Editorial Volume 13, Issue 15 pp 19080—19082

Figure 1. Evolutional landmarks in FTO inhibitor discovery. Rhein, the first FTO inhibitor identified in 2012, did not impair viability in BE(2)-C neuroblastoma cells at a dose of 20 μM. MO-I-500, an inhibitor discovered in 2014, was found to inhibit survival of SUM149 breast cancer cells in glutamine (Gln)-free medium with an IC₅₀ of 20 μM, but had little effect on cells cultured in complete medium. Meclofenamic acid (MA) and its analogs were reported to be highly selective inhibitors of FTO. However, more than 90% of the Hela cells treated with 120 μM MA2 (an MA analog) remained viable. Fluorescein and its derivatives could simultaneously inhibit and label FTO and were therefore considered "bifunctional". At a concentration of up to 150 μM, fluorescein derivatives FL6 and FL8 did not display inhibitory effects on Hela cells with > 95% viable cells. In 2019, guided by the structural complex of FTO/MA, FB23 and FB23-2 were designed and optimized as two more potent FTO inhibitors. But the IC₅₀ for both inhibitors in acute myeloid leukemia (AML) were still in the micromolar range (23.6 – 44.8 μM for FB23 and 0.8 – 16 μM for the optimized FB23-2).

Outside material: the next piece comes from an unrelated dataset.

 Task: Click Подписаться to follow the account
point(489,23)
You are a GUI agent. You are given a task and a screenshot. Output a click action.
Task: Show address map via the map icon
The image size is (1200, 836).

In contrast, the most recently discovered small molecule FTO inhibitors, CS1 and CS2, have much lower IC₅₀ values in AML and solid tumors, especially in cancer cells that highly express FTO (in the low nanomolar range). CS1 and CS2 exert their anti-tumor activity by suppressing the FTO-mediated upregulation of MYC/CEBPA as well as LILRB4, thereby attenuating cancer stem cell (CSC) self-renewal and overcoming tumor immune evasion.